FILE PHOTO: The Citgo Petroleum Corporation headquarters are pictured in Houston, Texas, U.S., February 19, 2019. REUTERS/Loren Elliott

Shares in Citgo, a subsidiary of Venezuelan state oil company PDVSA, were used as collateral for a bond issue expected to go into default next week when a $913 million payment comes due.

But the U.S. Treasury Department, which maintains a broad sanctions program against the government of Venezuelan President Nicolas Maduro, said no transfers or sales of Citgo shares linked to the PDVSA bond could take place until Jan. 22.

“Transactions related to the sale or transfer of CITGO shares in connection with the PdVSA 2020 8.5 percent bond are prohibited, unless specifically authorized by OFAC,” Treasury said, referring to its Office of Foreign Assets Control.

The decision appeared to be more of a short-term workaround than a permanent move by the Trump administration to keep Citgo out of creditor hands, as allies of opposition leader Juan Guaido have repeatedly sought.

U.S. officials have shown some reluctance to intervene in the matter, due to concerns it would constitute government interference in private transactions.

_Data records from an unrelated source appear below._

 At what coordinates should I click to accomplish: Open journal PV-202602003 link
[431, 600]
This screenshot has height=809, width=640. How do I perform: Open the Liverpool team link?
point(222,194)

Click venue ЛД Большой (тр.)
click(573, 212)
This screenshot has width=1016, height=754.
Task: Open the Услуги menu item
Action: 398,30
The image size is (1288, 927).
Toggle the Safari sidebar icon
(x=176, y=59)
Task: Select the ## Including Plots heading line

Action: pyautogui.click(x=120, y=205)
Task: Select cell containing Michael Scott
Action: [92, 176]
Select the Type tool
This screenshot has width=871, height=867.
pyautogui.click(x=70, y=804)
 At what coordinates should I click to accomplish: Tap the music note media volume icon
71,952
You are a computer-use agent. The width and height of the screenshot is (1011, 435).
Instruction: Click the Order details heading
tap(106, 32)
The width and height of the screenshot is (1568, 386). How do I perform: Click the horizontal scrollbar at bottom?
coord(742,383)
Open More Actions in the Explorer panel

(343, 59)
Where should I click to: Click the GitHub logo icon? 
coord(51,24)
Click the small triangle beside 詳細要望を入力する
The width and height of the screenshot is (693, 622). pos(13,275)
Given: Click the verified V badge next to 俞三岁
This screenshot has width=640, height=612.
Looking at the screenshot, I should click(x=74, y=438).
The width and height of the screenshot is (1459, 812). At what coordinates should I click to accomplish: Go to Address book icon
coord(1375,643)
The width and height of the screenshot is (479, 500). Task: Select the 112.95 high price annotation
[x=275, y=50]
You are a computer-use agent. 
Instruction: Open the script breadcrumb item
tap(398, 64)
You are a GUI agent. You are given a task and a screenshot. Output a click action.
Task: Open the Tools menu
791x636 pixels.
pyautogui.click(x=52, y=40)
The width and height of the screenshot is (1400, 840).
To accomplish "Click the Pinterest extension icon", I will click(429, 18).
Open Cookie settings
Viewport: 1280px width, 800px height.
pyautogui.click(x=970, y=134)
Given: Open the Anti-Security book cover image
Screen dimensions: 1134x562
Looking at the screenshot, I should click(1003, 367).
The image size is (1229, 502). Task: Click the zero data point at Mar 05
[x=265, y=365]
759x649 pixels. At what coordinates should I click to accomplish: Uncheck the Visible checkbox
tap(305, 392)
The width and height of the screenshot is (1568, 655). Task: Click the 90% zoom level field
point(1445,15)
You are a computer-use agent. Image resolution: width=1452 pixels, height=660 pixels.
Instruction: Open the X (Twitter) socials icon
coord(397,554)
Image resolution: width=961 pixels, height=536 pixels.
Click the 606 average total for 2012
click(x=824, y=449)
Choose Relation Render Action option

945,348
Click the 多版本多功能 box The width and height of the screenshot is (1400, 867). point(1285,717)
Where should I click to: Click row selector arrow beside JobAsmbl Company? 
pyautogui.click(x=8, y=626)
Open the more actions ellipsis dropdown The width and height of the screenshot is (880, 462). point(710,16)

Venezuela’s information ministry and PDVSA, with ad hoc board named by Guaido to oversee foreign holdings, did not immediately reply to requests for comment.

Citgo spokeswoman Katherine Bosley said it was “gratified by the U.S. Treasury Department’s decision.”

Maduro lost control of Citgo this year when Washington disavowed his government and recognized Guaido as Venezuela’s legitimate head of state.

NEGOTIATED SETTLEMENT

Venezuela has defaulted on its foreign debt amid a broad economic collapse under Maduro, who still controls the day-to-day operations of the government and PDVSA. Washington has imposed a sweeping sanctions program against his government in efforts to force him from office, after a 2018 re-election widely denounced as fraudulent.

Treasury appeared to suggest Guaido’s allies and investors holding PDVSA 2020 bonds should use the next 90 days to reach a negotiated agreement.

“To the extent an agreement may be reached on proposals to restructure or refinance payments due to the (bond) holders … additional licensing requirements may apply,” Treasury wrote.

Guaido allies celebrated the decision, after recently asking investors for a 90-day truce to avoid a seizure while also threatening a lawsuit to declare the bond illegitimate.

But experts say there are few clear avenues for Guaido to strike a deal with investors because his allies do not control oil revenue and cannot offer future access to oil fields, which are controlled by Maduro.

U.S. fund manager T. Rowe Price held informal talks with Guaido advisers about financing the $913 million payment on PDVSA’s 2020 bond, an executive told Reuters, but added that the plan would only work if Washington altered sanctions on Venezuela.

The executive asked not to be named, citing the private nature of the talks.

An official with T. Rowe Price was unavailable to comment, a spokesman for the fund manager said.